Fast non-Cartesian MRI reconstruction ("gridding") requires interpolation of non-uniformly sampled Fourier data onto a Cartesian grid. This interpolation is slow due to complicated, non-local data access patterns that are hard to optimize for modern, parallel CPU architectures.

TRON is a gridding code customized for a standard radial (both linear and golden angle) trajectory and Nvidia's CUDA architecture to eliminate the bottlenecks that gridding algorithms encounter when written for arbitrary trajectories and hardware.

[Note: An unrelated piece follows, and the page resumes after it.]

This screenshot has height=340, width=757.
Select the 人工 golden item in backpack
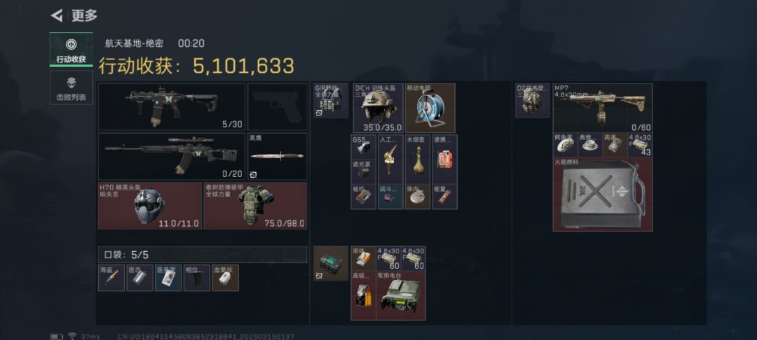pyautogui.click(x=390, y=159)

TRON is 30x faster than gpuNUFFT (a fast GPU code) and 75x faster than the image reconstruction toolbox (IRT) of Fessler (a ubiquitous CPU-based Matlab code). TRON eliminates the need to presort data or perform a separate sample density compensation, while comprising 50% less code than the minimal subset of IRT tested.

Reproducing the Paper Results

To get generate the paper figures and data, follow these steps:

Requirements: Newish version of MATLAB and CUDA.

  1. Make sure you have a working CUDA installation with cuFFT and the compiler nvcc in your path.

  2. Clone and compile TRON into your folder of choice.

  3. Pull the TRON example data from the LFS server using git-lfs pull in the folder where you cloned TRON.

  4. Clone and compile gpuNUFFT into your folder of choice.

  5. Clone and compile BART into your folder of choice.

  6. Correct the path to gpuNUFFT and BART in the RUNME2 script.

  7. Run src/RUNME1_tron_degrid_phantom.sh on the command line.

  8. Change to the src/ subdirectory and run src/RUNME2_others_degrid_phantom.m in MATLAB. This should not take long to finish.

  9. Go back to the command line and run src/RUNME3_tron_grid_all.sh. This will also not take long.

  10. Go back to MATLAB and run ./RUNME4_others_grid_all.m. This is slow. An hour is normal. Put your feet up and read our paper while you wait.

  11. If all steps run without errors, you're done. Congratulations! The paper figures should be in src/figs and the reconstructions will be in src/output.